Participation of the intracellular enzymes in the control of mutational processes : Part 4: the role of UV-specific endonuclease and medium composition in the induction of genic mutations in Escherichia coli.

The influence of UV-specific endonuclease and medium composition on the frequency and spectrum of genic mutations in Escherichia coli KI2 uvr (+) (with normal repair enzymes) and urv A6 (defective in UV-specific endonuclease) was studied. Mutations at the locus glu (gene controlling assimilation of glucose) were induced by ultra-violet irradiation and hydroxylamine treatment. To identify mutant colonies, triphenyl tetrazolium chloride (TTC) was added to the medium since it coloured the mutant colonies bright crimson and readily permitted distinction between pure mutant clones (complete mutations) and mixed clones (mosaic or sector mutations).A maximum mutation frequency after UV-irradiation was observed in E. coli uvr (+) cells but not in the E. coli uvr A6 strain. The curve of mutagenesis with a maximum was found in both studied strains after treatment by hydroxylamine which did not cause DNA damage recognized by UV-specific endonuclease.The highest frequency of mutations (at the point of maximum) in the series of experiments with enriched growth medium was almost 10 times higher than in the series of the experiments with poor medium.It was established that in bacteria with normal repair enzymes the frequency of complete mutations was higher than the frequency of mosaic mutations.

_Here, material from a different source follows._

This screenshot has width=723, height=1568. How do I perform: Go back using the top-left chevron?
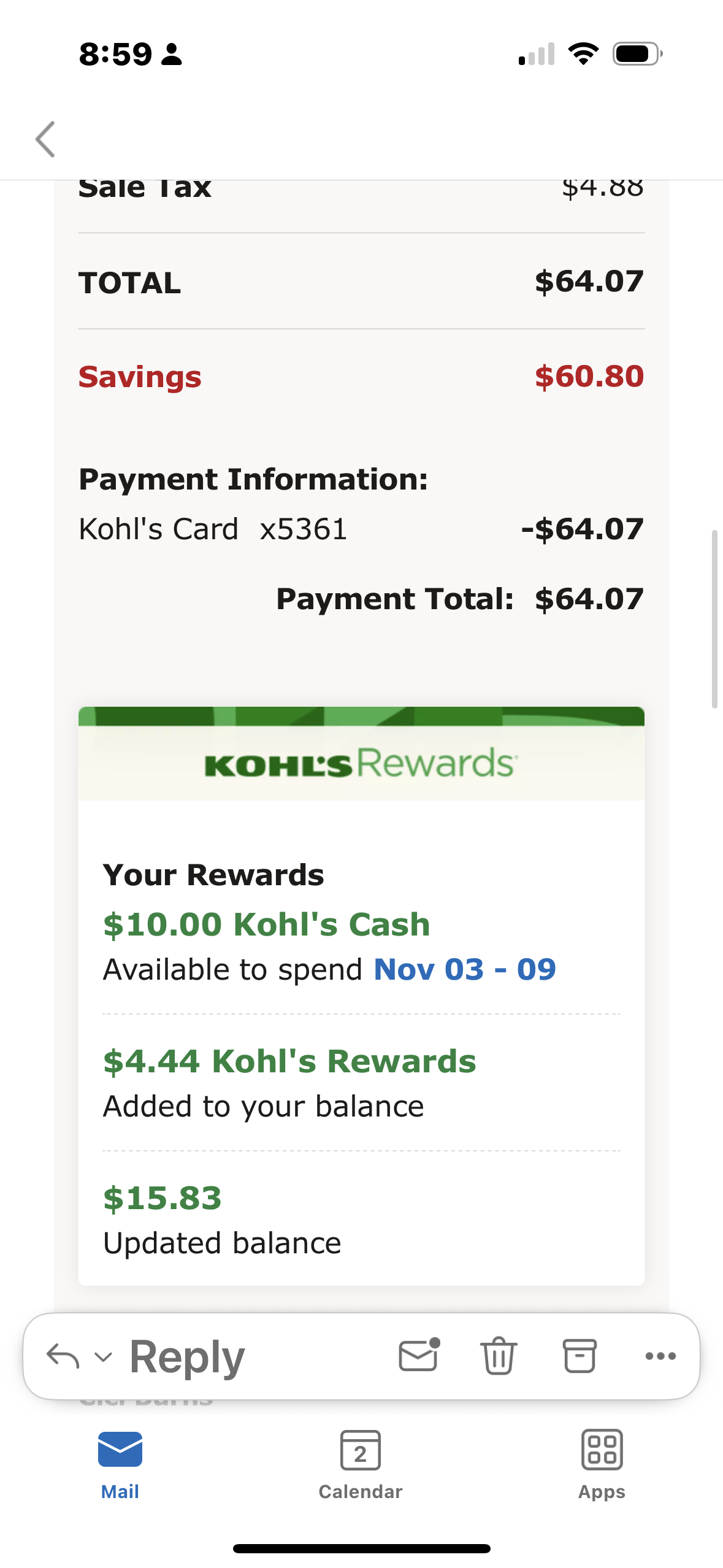[45, 139]

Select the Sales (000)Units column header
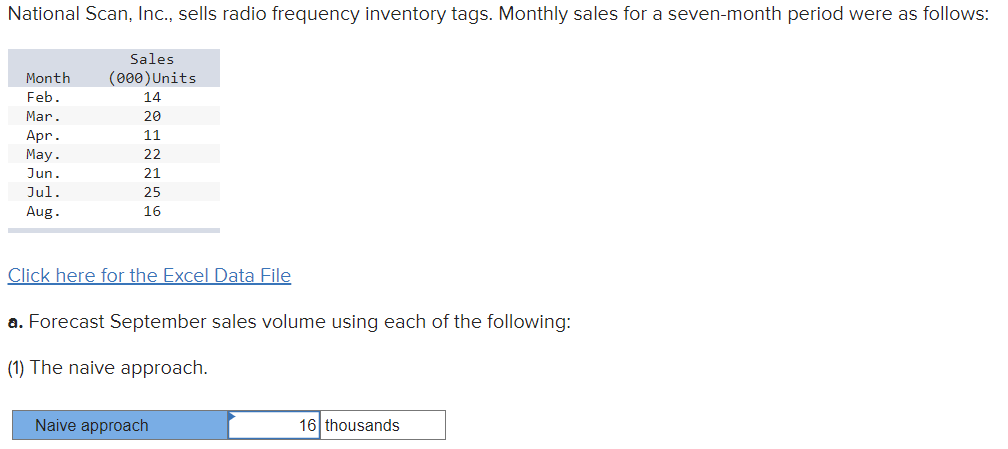152,68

It was also observed that the rate of UV-mutagenesis was higher in the case of E. coli uvr (+).The study of the distribution of mosaic mutant sectors in experiments with bacteria suspended in either a nutrient broth or a buffer during UV-irradiation revealed that the size of mutant sectors was rather variable and that the differences in the number of nucleoids per cell did not always determine the distribution of mutant sector sizes.